## Requirement
Reproduce the data below word for word, from its first line through the line that contains "Task: Click on".

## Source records
• • • • •
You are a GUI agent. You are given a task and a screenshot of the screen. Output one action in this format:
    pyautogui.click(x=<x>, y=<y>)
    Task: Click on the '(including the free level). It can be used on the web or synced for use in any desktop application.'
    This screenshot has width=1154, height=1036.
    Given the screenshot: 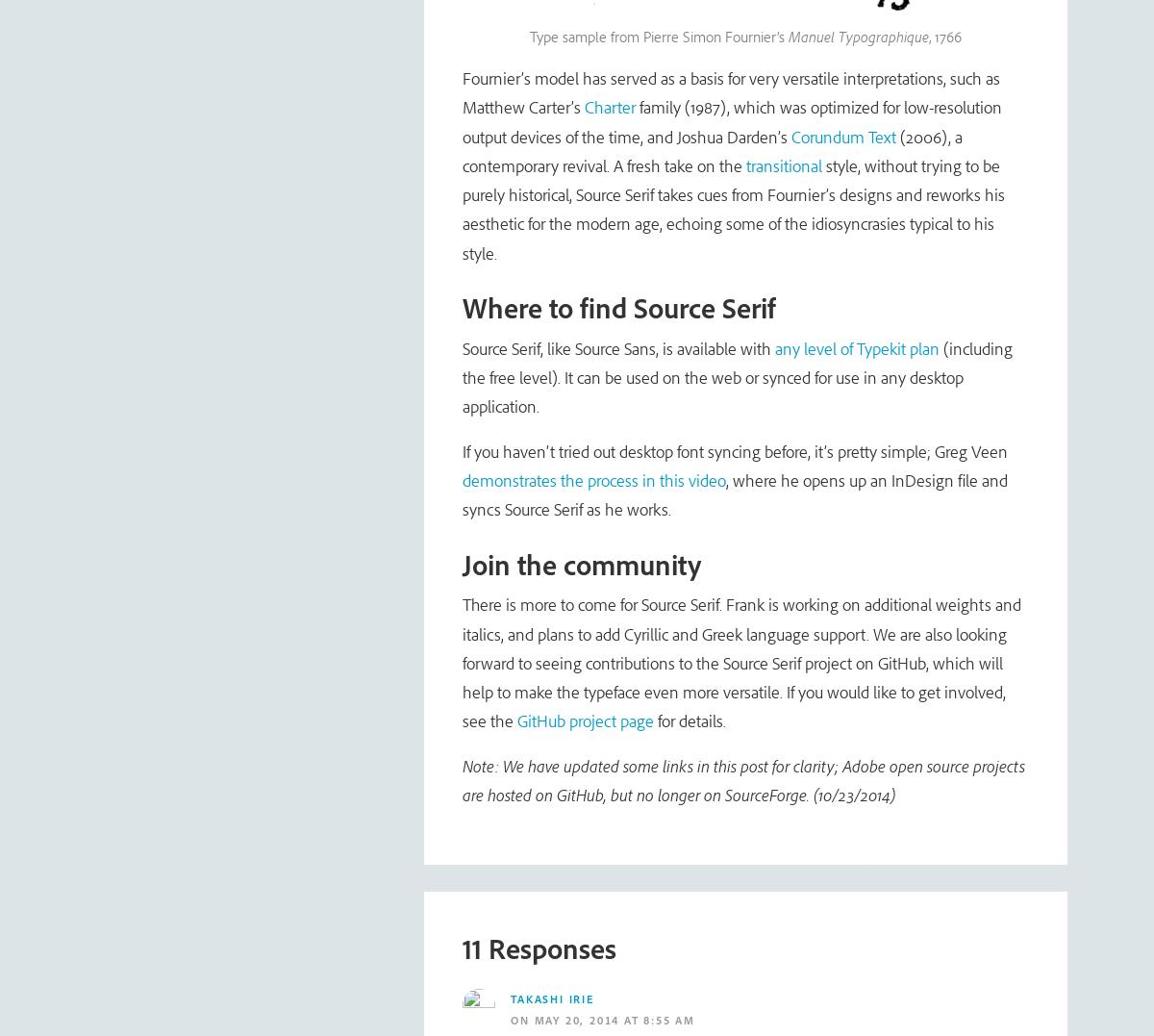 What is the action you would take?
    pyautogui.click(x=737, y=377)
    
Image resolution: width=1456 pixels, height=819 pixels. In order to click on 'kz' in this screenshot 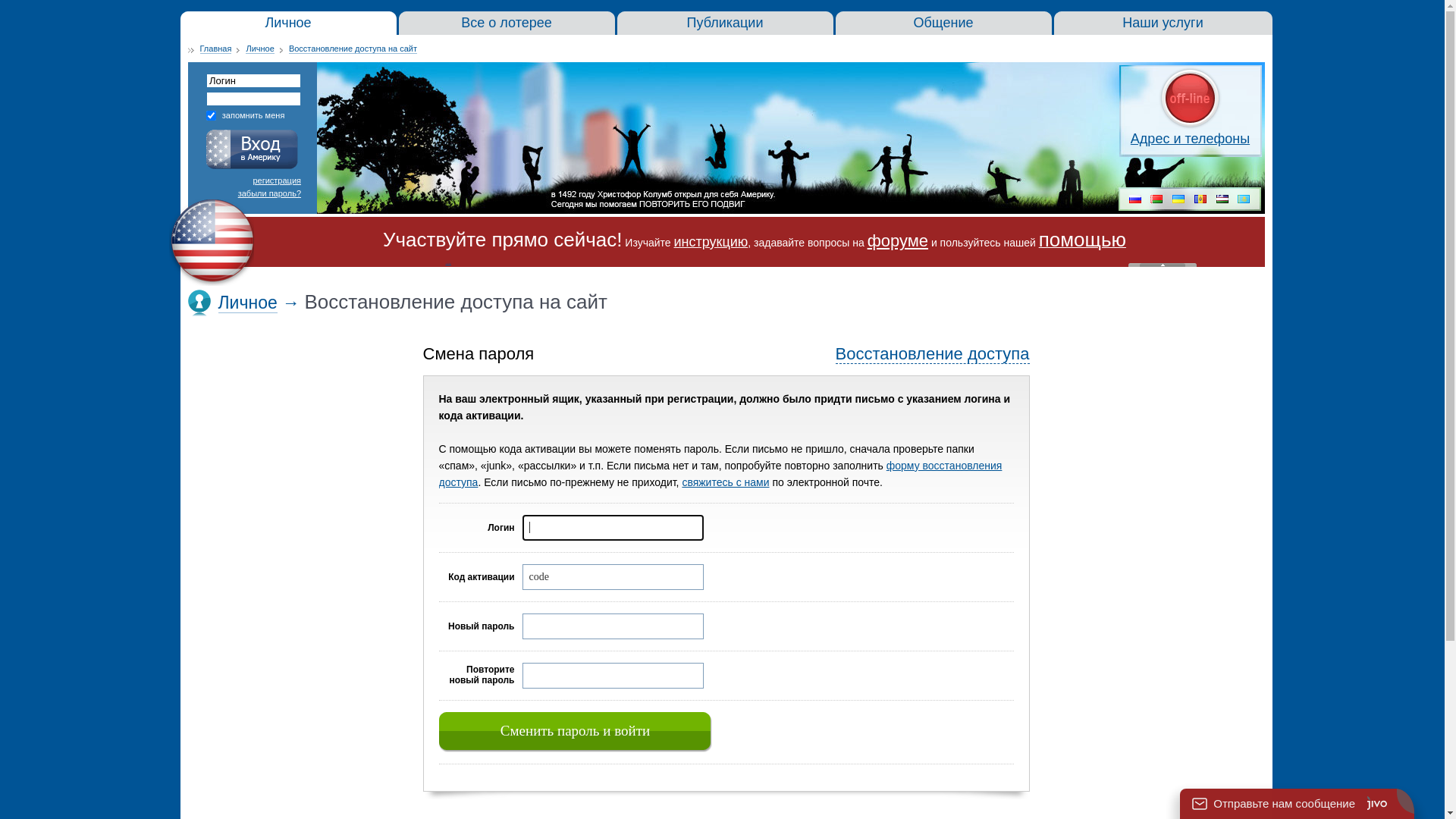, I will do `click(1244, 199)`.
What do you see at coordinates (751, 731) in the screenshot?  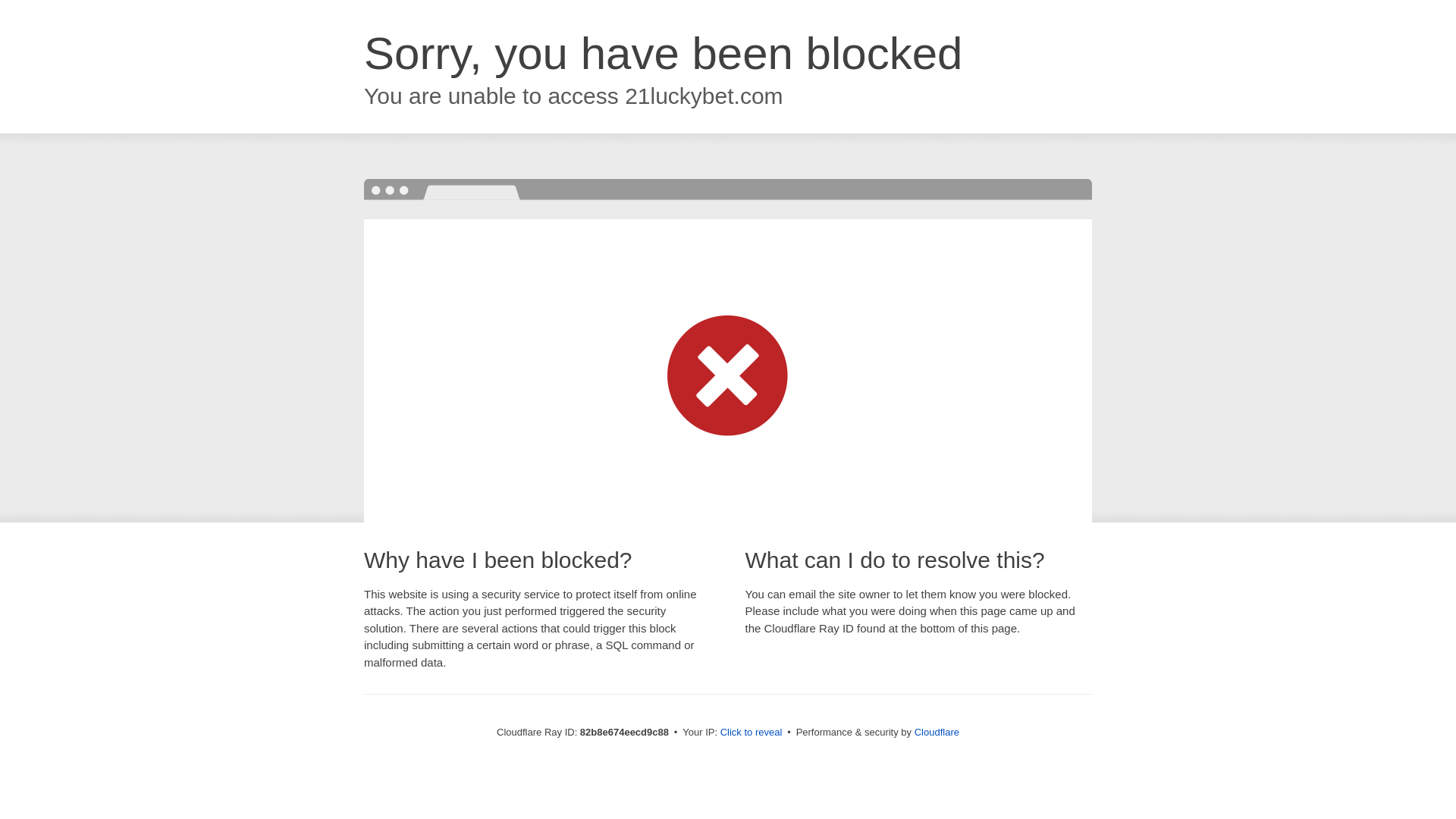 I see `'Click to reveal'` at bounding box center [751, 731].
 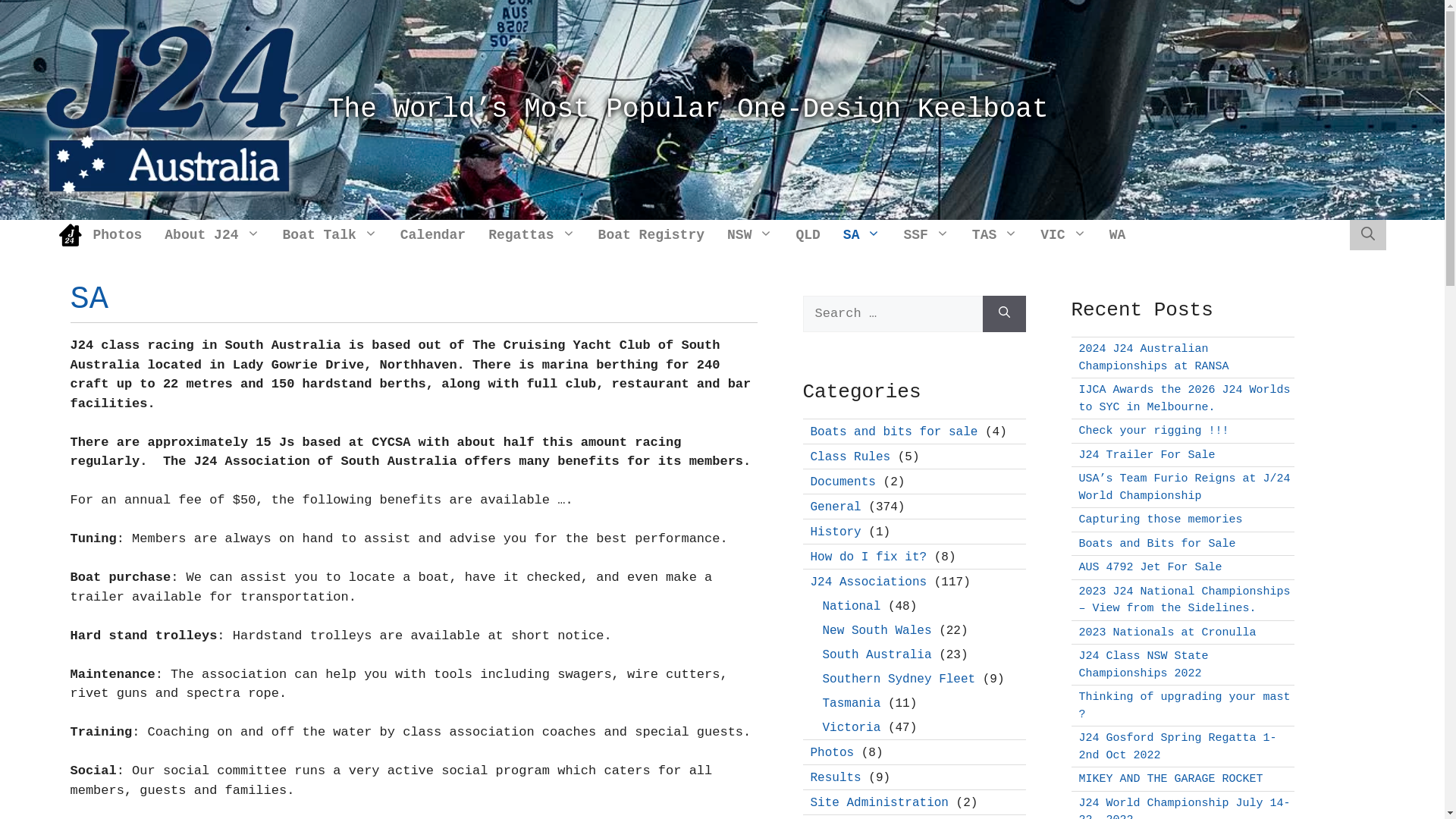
• • • • •
## The answer
You are a GUI agent. You are given a task and a screenshot of the screen. Output one action in this format:
    pyautogui.click(x=<x>, y=<y>)
    Task: Click on the '(including the free level). It can be used on the web or synced for use in any desktop application.'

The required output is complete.